I ate lunch by myself in the unfamiliar dining hall that had only a little bit of food left to offer me. Sitting there at the white plastic table with a piece of dry chicken and some soggy, cold vegetables, I was sure I had made a terrible mistake. My negative thoughts, my solitude, they echo throughout this empty building and quickly expand to fill it, warping out of my control. I know it will get better, I know it, so I have been distracting myself with unpacking. Now I am writing.

The newness and uncertainty of everything overwhelms me, but the slow trickle of wonder that comes from all my surroundings, it calms me. Not even an hour ago I was clacking along on the Underground, hands tense and sweaty from keeping my two suitcases from rolling away with every jolting stop. I sat on a worn fabric bench, segmented into chairs. The geometric patterns must have once been as bright as kindergarten finger paintings, but these would only share resemblance if the art had been used to dust an old castle.

Other than this and other evidence of frequent use, the Piccadilly line was pretty clean. The Underground wasn’t underground yet; it rattled on past ever-condensing neighborhoods of small English buildings, interrupted briefly by dimly lit underpasses filled with electrical piping or graffitied walls. The older man sitting across from me sat cross-legged while he read the newspaper. A leather briefcase laid at his feet. I studied his focused features under the fluorescent lights for a few minutes until it bored me. The hills scrolling behind him became flatter, the buildings flicking past his head became closer together, the trips into tunnels became longer until we had dipped fully under the city of London. I would have to wait until I emerged from the ground to set my eyes on the metropolis above me.

And emerge I did, right after almost missing my stop. I stumbled out of the tube and took a breath. Only one more obstacle to go: finding Atlantic House, the building I would be living in with the other visiting students for the next four months. I scanned the stations with my eyes and found a little green sign that pointed the “way out” with those two words and an arrow. I turned and mentally added another obstacle to my list.
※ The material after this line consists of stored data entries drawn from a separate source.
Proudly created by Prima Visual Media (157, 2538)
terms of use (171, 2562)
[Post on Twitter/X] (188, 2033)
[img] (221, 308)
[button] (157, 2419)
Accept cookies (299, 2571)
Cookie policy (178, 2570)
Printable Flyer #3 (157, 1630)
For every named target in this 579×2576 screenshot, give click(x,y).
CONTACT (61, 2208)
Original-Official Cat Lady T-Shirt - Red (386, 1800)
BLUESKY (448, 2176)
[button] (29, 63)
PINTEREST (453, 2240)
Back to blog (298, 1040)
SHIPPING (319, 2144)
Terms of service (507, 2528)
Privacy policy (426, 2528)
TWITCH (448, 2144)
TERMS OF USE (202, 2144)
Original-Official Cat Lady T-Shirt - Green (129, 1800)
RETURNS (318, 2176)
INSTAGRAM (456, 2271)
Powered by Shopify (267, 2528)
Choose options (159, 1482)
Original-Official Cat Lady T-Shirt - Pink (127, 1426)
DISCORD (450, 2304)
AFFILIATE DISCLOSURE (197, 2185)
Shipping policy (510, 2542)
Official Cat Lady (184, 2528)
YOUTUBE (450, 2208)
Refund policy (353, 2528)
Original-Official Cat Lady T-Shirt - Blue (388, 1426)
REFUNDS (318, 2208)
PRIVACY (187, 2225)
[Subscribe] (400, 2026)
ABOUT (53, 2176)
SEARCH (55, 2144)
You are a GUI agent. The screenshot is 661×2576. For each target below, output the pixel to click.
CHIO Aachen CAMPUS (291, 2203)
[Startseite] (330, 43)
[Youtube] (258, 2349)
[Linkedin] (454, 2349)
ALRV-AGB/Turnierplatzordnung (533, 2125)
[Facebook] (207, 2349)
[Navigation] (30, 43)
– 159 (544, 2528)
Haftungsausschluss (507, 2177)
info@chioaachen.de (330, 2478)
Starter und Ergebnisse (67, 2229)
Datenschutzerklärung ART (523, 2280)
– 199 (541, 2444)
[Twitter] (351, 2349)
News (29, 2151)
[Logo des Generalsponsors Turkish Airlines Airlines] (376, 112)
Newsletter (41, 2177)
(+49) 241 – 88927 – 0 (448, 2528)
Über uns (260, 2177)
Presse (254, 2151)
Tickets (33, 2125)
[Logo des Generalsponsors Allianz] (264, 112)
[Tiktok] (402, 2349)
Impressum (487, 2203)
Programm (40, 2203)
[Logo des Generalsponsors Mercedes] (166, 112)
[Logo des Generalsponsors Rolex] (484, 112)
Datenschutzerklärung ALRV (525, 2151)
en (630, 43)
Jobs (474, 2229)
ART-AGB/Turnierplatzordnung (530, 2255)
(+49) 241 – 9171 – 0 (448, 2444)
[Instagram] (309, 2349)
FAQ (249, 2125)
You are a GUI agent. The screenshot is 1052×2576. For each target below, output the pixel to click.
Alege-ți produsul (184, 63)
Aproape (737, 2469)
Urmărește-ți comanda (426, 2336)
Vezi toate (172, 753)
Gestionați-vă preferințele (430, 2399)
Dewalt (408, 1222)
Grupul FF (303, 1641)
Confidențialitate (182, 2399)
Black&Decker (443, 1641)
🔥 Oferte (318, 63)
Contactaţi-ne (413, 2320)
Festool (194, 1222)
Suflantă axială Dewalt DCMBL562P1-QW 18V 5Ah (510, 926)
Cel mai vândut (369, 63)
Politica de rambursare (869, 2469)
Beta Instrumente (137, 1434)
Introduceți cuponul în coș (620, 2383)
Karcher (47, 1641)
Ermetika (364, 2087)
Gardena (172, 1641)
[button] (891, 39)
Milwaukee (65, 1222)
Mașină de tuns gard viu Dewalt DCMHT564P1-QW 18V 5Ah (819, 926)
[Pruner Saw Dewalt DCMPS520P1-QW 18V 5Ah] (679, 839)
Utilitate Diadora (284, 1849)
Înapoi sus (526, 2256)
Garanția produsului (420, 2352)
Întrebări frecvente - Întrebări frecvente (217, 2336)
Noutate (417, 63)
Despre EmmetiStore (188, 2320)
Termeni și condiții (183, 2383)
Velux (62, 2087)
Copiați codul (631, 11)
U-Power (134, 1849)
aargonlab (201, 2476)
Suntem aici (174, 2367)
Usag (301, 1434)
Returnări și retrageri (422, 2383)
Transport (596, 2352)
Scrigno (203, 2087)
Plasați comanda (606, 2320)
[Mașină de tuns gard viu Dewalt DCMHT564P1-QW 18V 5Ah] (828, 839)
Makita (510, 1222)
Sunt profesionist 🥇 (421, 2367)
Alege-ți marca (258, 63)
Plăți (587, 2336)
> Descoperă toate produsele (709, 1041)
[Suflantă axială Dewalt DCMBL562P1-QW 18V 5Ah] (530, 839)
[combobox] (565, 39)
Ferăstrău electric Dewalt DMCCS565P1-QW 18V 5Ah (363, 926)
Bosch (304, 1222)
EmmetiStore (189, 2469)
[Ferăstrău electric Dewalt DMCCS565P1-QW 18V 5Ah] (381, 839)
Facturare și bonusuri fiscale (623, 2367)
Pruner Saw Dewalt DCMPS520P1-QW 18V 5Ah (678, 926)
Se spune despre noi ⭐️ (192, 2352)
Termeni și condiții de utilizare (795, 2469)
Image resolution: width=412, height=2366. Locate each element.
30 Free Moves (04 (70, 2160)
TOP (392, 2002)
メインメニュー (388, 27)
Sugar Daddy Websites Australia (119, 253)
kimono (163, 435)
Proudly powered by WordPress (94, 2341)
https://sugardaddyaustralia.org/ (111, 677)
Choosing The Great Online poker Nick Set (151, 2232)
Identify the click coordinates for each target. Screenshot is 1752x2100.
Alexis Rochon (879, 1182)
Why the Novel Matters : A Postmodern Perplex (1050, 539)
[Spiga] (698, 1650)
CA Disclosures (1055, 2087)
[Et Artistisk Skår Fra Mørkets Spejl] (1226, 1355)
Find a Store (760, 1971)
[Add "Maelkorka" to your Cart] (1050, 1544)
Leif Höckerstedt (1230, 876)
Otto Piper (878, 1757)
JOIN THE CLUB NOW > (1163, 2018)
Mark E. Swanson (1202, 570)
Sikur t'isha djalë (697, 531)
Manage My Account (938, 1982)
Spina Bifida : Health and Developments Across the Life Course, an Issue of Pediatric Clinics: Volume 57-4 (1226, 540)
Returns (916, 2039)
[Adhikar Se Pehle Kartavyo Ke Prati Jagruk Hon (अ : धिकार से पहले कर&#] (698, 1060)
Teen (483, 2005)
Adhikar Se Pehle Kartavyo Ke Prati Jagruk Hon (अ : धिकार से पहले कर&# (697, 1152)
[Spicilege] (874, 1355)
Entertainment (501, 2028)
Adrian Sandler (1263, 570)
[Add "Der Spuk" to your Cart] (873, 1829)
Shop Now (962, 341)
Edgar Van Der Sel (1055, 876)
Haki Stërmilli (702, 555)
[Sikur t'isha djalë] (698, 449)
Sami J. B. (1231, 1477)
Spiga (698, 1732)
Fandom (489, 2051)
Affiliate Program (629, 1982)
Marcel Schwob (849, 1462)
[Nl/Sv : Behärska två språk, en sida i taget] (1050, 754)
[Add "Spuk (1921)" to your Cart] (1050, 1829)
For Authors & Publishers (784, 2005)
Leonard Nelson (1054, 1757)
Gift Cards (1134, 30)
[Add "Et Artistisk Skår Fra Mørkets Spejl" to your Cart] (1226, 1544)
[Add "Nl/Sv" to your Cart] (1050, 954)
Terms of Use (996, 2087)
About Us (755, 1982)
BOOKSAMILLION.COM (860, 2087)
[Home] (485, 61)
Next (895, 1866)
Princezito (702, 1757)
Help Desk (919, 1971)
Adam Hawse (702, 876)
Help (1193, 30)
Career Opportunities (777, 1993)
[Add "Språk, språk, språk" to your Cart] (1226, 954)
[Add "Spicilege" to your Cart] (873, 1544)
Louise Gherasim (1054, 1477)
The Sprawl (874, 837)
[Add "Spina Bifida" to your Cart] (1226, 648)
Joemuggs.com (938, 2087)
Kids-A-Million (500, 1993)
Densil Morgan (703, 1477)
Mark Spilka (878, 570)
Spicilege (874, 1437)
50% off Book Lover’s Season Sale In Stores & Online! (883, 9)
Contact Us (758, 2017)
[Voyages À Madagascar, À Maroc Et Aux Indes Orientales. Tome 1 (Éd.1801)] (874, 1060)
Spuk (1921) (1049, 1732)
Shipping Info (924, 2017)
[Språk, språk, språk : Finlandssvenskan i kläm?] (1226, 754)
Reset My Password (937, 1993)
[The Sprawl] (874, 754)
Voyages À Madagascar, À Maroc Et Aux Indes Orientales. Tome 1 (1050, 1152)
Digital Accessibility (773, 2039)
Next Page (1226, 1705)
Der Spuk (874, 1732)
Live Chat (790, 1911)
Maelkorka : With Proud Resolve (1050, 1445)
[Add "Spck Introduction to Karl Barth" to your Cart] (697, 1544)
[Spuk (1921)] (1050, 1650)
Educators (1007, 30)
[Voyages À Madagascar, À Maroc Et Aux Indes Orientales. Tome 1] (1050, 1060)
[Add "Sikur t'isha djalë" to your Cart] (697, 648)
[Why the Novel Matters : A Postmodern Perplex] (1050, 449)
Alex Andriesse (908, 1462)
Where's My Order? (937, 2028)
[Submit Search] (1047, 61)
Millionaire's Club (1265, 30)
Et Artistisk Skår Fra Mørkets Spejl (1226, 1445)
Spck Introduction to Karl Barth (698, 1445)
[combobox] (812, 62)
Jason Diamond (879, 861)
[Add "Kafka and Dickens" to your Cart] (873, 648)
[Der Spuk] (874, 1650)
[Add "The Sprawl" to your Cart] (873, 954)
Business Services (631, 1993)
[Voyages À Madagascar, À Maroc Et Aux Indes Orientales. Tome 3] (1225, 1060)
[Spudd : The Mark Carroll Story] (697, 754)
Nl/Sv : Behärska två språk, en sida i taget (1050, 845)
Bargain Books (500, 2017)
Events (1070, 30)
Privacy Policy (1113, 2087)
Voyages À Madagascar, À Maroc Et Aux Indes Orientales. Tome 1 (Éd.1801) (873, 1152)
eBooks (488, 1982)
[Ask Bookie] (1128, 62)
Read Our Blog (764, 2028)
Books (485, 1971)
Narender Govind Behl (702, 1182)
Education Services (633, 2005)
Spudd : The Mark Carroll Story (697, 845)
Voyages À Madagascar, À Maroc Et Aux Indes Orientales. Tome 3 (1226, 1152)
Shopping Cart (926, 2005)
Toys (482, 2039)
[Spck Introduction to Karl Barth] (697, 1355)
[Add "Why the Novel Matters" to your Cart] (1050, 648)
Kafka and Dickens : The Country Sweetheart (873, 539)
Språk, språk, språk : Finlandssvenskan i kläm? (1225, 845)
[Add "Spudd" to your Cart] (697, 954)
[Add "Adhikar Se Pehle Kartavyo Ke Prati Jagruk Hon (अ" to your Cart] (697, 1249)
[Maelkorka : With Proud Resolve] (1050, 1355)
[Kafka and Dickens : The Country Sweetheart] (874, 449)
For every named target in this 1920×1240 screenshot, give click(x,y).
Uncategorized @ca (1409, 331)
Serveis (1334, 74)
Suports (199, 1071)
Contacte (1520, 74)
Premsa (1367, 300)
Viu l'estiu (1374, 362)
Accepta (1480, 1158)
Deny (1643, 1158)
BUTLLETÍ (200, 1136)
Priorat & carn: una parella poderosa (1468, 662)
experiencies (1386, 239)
A two-story set of stone stairs led up to the surface, and there was no elevator in sight. What if I had been in a wheelchair, I remember thinking. My dread must have been written all over my face as I stood loaded down with my two stuffed suitcases and a backpack. Not three seconds had passed before a man approached me kindly and asked “Do you need help?” Relieved, grateful, and mildly delighted to have heard a live British accent for the first time, I responded “Yes please, thank you so much.” He took the bigger bag from me, “It’s very heavy,” I warned him. Once we reached the top, breathing harder, he laughed and said “That’s heavy!” I chuckled and said, “I told you didn’t I?” I thanked him again and we went on our ways. I now understand that the kindness of strangers is the best medicine for a tired traveler.

Finally. After hauling my heavy load with my tired muscles across turn after turn after turn of uneven brick sidewalks, I had arrived. It all felt a little hazy. I noted how still my feet were just then, planted in front of 1 St. Albans Grove, Kensington, London, UK like they knew what they were doing there. The last time I was standing still in front of a building, I was at home. How did I get here so fast? My eyes blurred — they still believed I was in motion. My brain made sense of things a little more slowly than usual. Truthfully, it would not have taken much convincing to persuade me that I was dreaming.

London is equal parts every bit and not at all as romantic as it is made out to be. It’s strange to see something I’ve only either imagined or seen in movies right before my eyes, mingling with actual people’s lives, just rolling out in all its mundanity. No high-tension plot unfolding as characters pace the streets, no special effects making the historic buildings blow up, just people living their lives. People like me.

The mystery in between the layers of the city intrigues me the most. My home town has no such thing, everything is too spread out. Here in Kensington, winding narrow streets wrap around old brick buildings squeezed in between each other, all of them trimmed in wrought-iron fences, anything could be hidden just around the corner.

I desperately need sleep, and I still feel lonely, but I can’t wait to find out what happens next.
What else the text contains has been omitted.